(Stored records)
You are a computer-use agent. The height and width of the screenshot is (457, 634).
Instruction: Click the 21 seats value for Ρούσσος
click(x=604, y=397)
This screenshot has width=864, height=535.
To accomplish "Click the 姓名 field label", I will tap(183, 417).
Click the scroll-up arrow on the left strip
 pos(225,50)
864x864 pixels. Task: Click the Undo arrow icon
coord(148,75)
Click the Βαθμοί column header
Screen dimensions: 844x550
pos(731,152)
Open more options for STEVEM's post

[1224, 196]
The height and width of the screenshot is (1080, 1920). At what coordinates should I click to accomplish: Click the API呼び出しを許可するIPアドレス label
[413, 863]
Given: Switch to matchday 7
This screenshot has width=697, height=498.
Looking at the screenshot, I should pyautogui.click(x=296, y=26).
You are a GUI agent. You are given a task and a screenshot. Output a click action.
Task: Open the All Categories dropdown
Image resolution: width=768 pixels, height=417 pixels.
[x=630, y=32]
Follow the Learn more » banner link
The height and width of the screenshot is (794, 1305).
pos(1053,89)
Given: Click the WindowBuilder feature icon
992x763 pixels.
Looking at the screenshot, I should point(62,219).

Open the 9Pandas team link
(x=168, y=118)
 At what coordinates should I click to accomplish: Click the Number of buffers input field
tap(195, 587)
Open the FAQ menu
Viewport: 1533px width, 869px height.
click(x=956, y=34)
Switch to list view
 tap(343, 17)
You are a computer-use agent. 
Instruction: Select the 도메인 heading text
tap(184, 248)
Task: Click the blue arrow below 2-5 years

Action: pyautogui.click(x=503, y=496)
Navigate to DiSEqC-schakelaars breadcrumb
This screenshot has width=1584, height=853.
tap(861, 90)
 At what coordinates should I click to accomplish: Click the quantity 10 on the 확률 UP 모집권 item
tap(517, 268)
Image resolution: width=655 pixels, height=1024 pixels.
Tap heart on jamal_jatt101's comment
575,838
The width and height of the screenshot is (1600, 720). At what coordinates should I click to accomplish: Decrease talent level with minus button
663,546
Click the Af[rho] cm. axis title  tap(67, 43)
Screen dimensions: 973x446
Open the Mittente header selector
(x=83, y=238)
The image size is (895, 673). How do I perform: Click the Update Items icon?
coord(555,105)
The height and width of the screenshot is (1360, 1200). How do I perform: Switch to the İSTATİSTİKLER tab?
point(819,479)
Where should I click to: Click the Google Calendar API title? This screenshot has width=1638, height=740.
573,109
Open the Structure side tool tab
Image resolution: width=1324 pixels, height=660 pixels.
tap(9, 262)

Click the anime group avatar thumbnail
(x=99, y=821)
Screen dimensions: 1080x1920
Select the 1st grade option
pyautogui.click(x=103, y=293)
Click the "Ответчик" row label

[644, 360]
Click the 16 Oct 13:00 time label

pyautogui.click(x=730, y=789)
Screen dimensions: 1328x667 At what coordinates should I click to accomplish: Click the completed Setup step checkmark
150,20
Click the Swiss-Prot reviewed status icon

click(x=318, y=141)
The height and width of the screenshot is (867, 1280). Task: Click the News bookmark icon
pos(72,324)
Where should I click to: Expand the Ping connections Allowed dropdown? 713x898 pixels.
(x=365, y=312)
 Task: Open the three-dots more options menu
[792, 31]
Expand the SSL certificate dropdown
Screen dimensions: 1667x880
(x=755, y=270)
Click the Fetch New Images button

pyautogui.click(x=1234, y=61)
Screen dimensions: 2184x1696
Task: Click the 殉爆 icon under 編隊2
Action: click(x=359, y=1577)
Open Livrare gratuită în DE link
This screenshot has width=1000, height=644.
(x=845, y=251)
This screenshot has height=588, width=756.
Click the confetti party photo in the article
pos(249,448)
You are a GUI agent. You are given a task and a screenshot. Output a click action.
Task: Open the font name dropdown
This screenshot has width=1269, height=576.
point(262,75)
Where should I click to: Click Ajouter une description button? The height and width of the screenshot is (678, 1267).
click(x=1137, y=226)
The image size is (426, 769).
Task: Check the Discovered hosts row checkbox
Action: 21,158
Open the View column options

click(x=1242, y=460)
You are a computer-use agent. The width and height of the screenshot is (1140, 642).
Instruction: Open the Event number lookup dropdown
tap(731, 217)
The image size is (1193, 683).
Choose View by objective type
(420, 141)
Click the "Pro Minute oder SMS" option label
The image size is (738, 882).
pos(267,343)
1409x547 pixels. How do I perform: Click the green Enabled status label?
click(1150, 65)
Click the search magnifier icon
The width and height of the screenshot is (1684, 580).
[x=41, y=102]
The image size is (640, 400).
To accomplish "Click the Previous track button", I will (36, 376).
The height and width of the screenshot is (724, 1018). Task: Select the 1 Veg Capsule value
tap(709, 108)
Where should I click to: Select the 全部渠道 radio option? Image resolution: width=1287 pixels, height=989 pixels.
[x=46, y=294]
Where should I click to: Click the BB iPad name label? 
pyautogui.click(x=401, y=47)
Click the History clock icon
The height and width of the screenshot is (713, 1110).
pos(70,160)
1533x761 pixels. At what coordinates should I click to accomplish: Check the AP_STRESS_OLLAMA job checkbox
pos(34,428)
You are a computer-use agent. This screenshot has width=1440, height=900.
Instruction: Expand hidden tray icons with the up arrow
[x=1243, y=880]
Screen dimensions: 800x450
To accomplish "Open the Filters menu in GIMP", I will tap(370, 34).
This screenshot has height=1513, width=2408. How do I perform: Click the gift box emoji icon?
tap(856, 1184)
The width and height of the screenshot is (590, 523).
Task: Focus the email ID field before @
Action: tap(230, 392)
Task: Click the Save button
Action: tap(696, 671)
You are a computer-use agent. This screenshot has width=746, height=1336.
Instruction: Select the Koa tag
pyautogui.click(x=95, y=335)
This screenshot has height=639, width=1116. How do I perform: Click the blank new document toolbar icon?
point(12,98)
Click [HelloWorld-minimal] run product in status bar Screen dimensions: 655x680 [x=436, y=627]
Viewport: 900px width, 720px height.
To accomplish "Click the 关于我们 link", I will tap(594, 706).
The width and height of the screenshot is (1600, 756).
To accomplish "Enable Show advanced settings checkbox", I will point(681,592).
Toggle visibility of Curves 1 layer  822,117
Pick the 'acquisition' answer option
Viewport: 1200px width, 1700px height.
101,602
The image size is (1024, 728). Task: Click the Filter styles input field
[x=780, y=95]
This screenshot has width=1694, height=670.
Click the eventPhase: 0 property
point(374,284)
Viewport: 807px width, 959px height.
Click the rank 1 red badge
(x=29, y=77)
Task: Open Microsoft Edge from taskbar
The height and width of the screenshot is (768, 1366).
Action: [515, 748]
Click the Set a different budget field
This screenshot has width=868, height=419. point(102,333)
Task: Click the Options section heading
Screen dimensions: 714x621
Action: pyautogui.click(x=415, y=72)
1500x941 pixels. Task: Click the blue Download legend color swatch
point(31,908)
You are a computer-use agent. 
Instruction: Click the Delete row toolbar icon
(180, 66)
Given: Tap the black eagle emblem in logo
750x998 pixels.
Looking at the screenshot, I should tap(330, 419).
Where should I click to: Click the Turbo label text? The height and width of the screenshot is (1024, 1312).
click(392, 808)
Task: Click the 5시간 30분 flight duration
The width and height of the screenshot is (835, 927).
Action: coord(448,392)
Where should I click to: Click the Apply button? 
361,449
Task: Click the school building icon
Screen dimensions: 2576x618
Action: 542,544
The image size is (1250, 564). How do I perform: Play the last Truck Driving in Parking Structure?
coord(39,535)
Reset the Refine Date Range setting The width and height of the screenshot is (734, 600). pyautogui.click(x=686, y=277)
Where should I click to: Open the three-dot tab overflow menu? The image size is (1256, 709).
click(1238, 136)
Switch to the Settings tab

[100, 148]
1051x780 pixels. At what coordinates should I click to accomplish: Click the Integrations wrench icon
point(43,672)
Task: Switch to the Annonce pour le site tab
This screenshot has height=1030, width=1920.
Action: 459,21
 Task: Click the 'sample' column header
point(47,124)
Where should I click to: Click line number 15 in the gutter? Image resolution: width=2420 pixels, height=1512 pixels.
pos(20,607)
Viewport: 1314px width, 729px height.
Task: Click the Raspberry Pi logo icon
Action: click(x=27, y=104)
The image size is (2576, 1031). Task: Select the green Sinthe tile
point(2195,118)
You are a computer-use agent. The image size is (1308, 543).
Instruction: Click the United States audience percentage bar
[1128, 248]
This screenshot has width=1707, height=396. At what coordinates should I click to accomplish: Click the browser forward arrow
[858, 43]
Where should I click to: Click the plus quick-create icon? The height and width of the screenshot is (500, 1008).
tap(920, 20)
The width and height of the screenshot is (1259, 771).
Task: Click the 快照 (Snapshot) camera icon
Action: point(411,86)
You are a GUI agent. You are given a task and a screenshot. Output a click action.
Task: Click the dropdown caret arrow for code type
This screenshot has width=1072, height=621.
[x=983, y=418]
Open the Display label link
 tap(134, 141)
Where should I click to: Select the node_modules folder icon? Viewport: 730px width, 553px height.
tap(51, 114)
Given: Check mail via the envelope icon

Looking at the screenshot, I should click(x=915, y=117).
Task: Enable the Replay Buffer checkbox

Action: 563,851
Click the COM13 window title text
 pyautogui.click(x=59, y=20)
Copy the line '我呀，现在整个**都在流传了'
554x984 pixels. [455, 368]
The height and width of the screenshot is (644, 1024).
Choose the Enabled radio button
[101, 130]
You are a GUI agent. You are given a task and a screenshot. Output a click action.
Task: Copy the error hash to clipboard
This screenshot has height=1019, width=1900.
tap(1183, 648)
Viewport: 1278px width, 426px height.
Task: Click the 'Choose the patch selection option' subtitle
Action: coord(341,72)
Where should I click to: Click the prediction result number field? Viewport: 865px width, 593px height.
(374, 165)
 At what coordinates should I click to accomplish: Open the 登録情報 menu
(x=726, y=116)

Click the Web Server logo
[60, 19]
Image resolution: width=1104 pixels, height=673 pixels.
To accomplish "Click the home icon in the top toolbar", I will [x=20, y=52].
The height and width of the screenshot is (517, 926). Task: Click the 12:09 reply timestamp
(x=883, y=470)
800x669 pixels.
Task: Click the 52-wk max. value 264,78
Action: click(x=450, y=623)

» WHAT NEEDS TO BE DONE: Return the span of lines in the data above that opens at the line with "Navigate to DiSEqC-schakelaars breadcrumb" and closes at the line with "Image resolution: width=655", exactly, ends included, nothing else.

» OUTPUT:
Navigate to DiSEqC-schakelaars breadcrumb
This screenshot has width=1584, height=853.
tap(861, 90)
 At what coordinates should I click to accomplish: Click the quantity 10 on the 확률 UP 모집권 item
tap(517, 268)
Image resolution: width=655 pixels, height=1024 pixels.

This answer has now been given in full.